The same by me. No error occurs, by compiling my code. But the execution of the executable goes wrong.

How about this?

Hi. Has anyone found a solution to this? I have the same problem when running my code, compiles fine with a malloc inside the kernel, no errors, but causes unexpected behaviour at runtime, even when the kernel containing the malloc is not executed . . .

Ta, Pete

Btw, I’m running on a Tesla C2070 on 64bit ubuntu

I was able to malloc the data in kernel and transfer back to host and check it.

#include “stdlib.h”
#define ALLOC_SIZE 128
global void
test_malloc(int **controller)
{
shared int ptr;
int bx = blockIdx.x;
if (threadIdx.x == 0)
{
ptr = (int
)malloc(ALLOC_SIZE * sizeof(int));
controller[bx] = ptr;
}
__syncthreads();
for (int idx = threadIdx.x; idx < ALLOC_SIZE; idx += blockDim.x)
{
ptr[idx] = threadIdx.x;
}
}

global void
test_free(int **controller)
{
int bx = blockIdx.x;
if(threadIdx.x == 0)
{
free(controller[bx]);
}
}

void runTest()
{
int block_num = 64;
int block_size = 32;
int **g_controller;
cudaMalloc(&g_controller, sizeof(int *) *block_num);
test_malloc<<<block_num, block_size>>>(g_controller);
int *h_controller[block_num];
cudaMemcpy(h_controller, g_controller, sizeof(int *) *block_num, cudaMemcpyDeviceToHost);
for (int i = 0; i != block_size; i++)
{
printf(“allocated pointer %p.\n”, h_controller[i]);
int buffer[ALLOC_SIZE];
cudaMemcpy(buffer, h_controller[i], sizeof(int) * ALLOC_SIZE, cudaMemcpyDeviceToHost);
for (int index = 0; index != block_size; index++)
assert(buffer[index] == index);

    }
  test_free<<<block_num, block_size>>>(g_controller);

}

I try to compile the above code. But it produce compile time errors:

test.cu(19): error: calling a host function from a device/global function is only allowed in device emulation mode

test.cu(51): error: calling a host function from a device/global function is only allowed in device emulation mode

Can you please help me running this code?
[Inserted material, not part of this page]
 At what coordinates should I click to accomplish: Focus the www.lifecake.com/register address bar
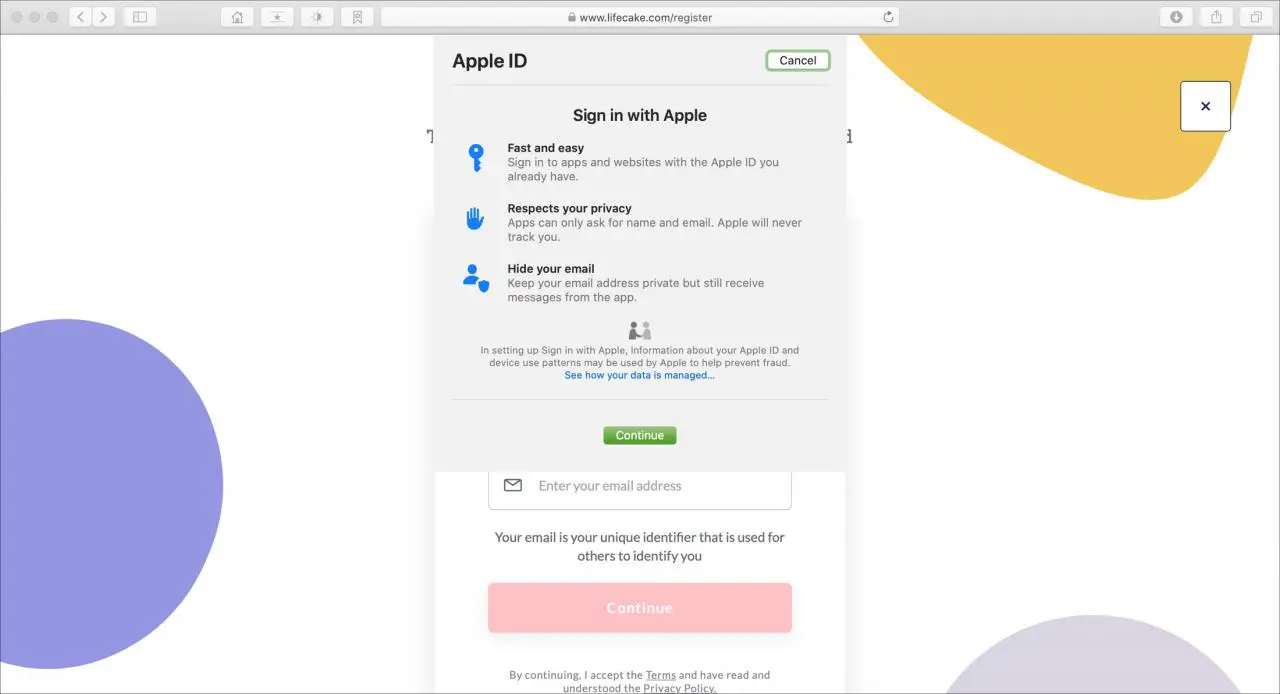pos(640,17)
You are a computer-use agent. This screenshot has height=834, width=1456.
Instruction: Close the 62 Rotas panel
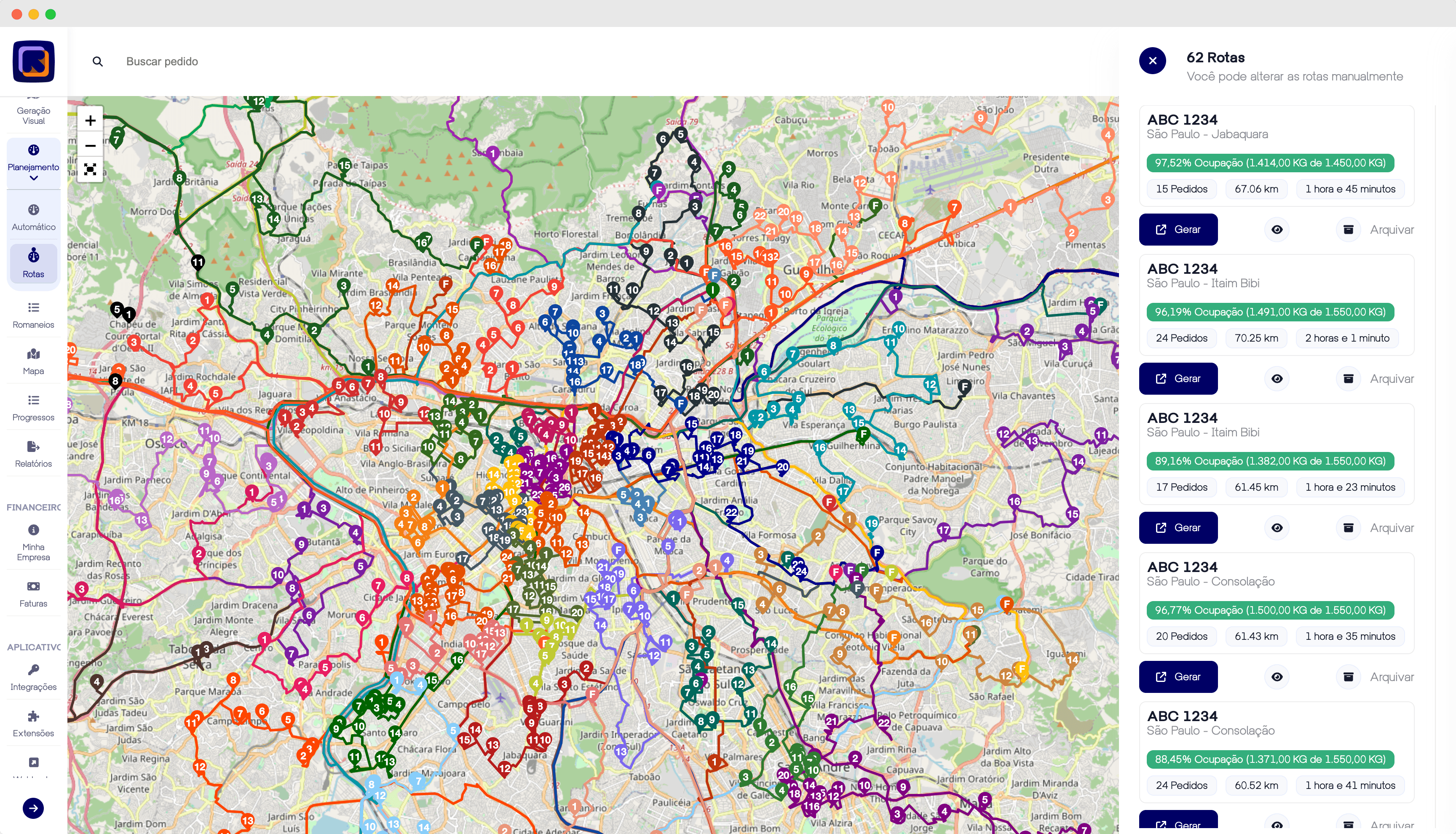(x=1152, y=61)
How did you compile it? Specifically, for what compute capability? It sounds like you were targetting one that’s too old, you need 2.x or more recent for dynamic allocation on the device

Device-side malloc() requires compute capability 2.0 or higher (i.e. a Fermi or Kepler class GPU). BTW, you may want to update your CUDA version. The mention of device emulation in the quoted error message suggests you are using a CUDA version prior to 3.1. The current CUDA version is 5.0.